**Textauszug:**
# Migration CVS => SVN



## Vale (15. Feb 2008)

Hallo liebe EntwicklerInnen,

ich möchte demnächst *von CVS auf SVN *umstellen und will mich davor natürlich erst einmal informieren. Über die Gefahren, über Erfahrungen von Leuten die so etwas schon einmal gemacht ect. Darum bitte ich um eure Hilfe und bedanke mich schon im Voraus ganz herzlich dafür.

*1 - Vorab-Infos*

* Es geht um ca. 25 Projekte mit bis zu 10 Entwicklern.
* Hauptgrund für den Wechsel ist, dass CVS die Historie beim Verschieben von Dateien verliert.
* Alle verwenden Eclipse


*2 - Konverter cvs2svn*

Ich habe bis jetzt nur gelesen, dass dieses Tool dafür eingesetzt wird. Ist dies so, weil es das einzig kostenlose ist, oder ist es besonders gut? Ideal wäre es natürlich wenn es besonders gut ist.

Wie sehen eure Erfahrungen damit aus? Gibt es -kostenlose- Alternativen die besser sind?


*3 - Auf was ist bei der Durchführung zu achten?*

_Wie_ man cvs2svn bedient ist in diesem Bericht kurz beschrieben. Und ich hoffe auch vollständig.

Aber auf was gilt es eurer Erfahrung nach noch zu achten? Welche Vorbedingungen sollten geschaffen sein und welche Probleme können auftreten. Wenn es bei euch zu Komplikationen kam wüsste ich gerne wie ihr diese gelöst habt.


*4 - Warum ist SVN umstritten?*

Wie man bei Wikipedia kann ist Subversion umstritten:


> Da aber auch Subversion nicht frei von Problemen und teilweise umstritten ist, gibt es verschiedene Neu- oder Reimplementierungen von CVS, die Sicherheitsmängel beheben und mit anderen Verbesserungen aufwarten.

**Die Aufgabe:** Gib den obigen Forenbeitrag zur Umstellung von CVS auf SVN vollständig und ohne jede Änderung aus.

(Datensätze aus einer Datensammlung)
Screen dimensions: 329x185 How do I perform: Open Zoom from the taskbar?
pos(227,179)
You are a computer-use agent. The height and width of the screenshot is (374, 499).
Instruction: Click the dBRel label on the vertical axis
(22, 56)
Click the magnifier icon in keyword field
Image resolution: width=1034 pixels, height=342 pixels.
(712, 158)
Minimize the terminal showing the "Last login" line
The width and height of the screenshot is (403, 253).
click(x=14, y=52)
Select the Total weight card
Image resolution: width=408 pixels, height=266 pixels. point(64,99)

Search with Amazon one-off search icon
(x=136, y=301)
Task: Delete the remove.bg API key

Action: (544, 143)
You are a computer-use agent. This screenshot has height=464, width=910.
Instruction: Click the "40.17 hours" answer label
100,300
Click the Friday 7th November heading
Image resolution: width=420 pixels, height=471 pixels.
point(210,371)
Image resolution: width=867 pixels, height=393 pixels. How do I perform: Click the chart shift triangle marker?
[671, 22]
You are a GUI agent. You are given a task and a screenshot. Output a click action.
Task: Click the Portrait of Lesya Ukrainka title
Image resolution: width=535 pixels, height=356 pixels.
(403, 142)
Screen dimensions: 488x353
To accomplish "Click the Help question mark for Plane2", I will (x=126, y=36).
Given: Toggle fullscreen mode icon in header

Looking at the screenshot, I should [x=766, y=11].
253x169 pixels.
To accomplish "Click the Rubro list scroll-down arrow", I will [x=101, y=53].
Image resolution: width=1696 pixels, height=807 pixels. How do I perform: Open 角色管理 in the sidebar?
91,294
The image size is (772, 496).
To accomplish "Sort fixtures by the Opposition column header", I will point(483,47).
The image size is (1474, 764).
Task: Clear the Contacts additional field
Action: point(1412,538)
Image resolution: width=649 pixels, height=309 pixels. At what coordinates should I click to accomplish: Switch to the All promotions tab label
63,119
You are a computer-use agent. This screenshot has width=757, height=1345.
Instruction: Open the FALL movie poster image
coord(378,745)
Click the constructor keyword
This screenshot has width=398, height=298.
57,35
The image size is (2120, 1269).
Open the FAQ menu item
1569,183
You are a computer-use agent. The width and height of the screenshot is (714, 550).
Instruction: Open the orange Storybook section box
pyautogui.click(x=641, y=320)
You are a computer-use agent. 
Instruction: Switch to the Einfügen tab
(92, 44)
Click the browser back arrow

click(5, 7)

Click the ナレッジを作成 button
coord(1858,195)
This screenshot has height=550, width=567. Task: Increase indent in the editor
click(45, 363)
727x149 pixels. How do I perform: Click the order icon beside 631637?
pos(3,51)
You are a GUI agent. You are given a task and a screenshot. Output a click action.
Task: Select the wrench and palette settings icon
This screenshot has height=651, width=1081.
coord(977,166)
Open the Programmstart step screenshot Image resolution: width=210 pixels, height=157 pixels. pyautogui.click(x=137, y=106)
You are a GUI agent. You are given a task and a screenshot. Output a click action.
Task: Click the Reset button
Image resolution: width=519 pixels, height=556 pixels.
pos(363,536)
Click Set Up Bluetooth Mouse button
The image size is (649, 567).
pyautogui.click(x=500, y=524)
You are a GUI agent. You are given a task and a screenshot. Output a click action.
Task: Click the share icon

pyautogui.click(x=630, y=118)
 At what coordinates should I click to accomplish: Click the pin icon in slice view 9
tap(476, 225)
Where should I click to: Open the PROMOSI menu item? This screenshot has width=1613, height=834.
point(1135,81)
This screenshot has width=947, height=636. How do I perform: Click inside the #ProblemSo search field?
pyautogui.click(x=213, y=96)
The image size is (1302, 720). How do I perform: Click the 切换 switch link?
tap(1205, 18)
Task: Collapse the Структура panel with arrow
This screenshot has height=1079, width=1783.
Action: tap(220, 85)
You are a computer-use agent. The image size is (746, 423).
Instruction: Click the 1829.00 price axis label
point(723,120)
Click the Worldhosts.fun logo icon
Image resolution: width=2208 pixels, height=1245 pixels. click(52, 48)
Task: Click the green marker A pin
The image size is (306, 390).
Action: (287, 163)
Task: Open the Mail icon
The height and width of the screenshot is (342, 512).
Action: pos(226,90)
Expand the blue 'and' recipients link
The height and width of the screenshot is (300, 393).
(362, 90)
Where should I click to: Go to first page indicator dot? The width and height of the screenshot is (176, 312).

**Lösung:**
# Migration CVS => SVN



## Vale (15. Feb 2008)

Hallo liebe EntwicklerInnen,

ich möchte demnächst *von CVS auf SVN *umstellen und will mich davor natürlich erst einmal informieren. Über die Gefahren, über Erfahrungen von Leuten die so etwas schon einmal gemacht ect. Darum bitte ich um eure Hilfe und bedanke mich schon im Voraus ganz herzlich dafür.

*1 - Vorab-Infos*

* Es geht um ca. 25 Projekte mit bis zu 10 Entwicklern.
* Hauptgrund für den Wechsel ist, dass CVS die Historie beim Verschieben von Dateien verliert.
* Alle verwenden Eclipse


*2 - Konverter cvs2svn*

Ich habe bis jetzt nur gelesen, dass dieses Tool dafür eingesetzt wird. Ist dies so, weil es das einzig kostenlose ist, oder ist es besonders gut? Ideal wäre es natürlich wenn es besonders gut ist.

Wie sehen eure Erfahrungen damit aus? Gibt es -kostenlose- Alternativen die besser sind?


*3 - Auf was ist bei der Durchführung zu achten?*

_Wie_ man cvs2svn bedient ist in diesem Bericht kurz beschrieben. Und ich hoffe auch vollständig.

Aber auf was gilt es eurer Erfahrung nach noch zu achten? Welche Vorbedingungen sollten geschaffen sein und welche Probleme können auftreten. Wenn es bei euch zu Komplikationen kam wüsste ich gerne wie ihr diese gelöst habt.


*4 - Warum ist SVN umstritten?*

Wie man bei Wikipedia kann ist Subversion umstritten:


> Da aber auch Subversion nicht frei von Problemen und teilweise umstritten ist, gibt es verschiedene Neu- oder Reimplementierungen von CVS, die Sicherheitsmängel beheben und mit anderen Verbesserungen aufwarten.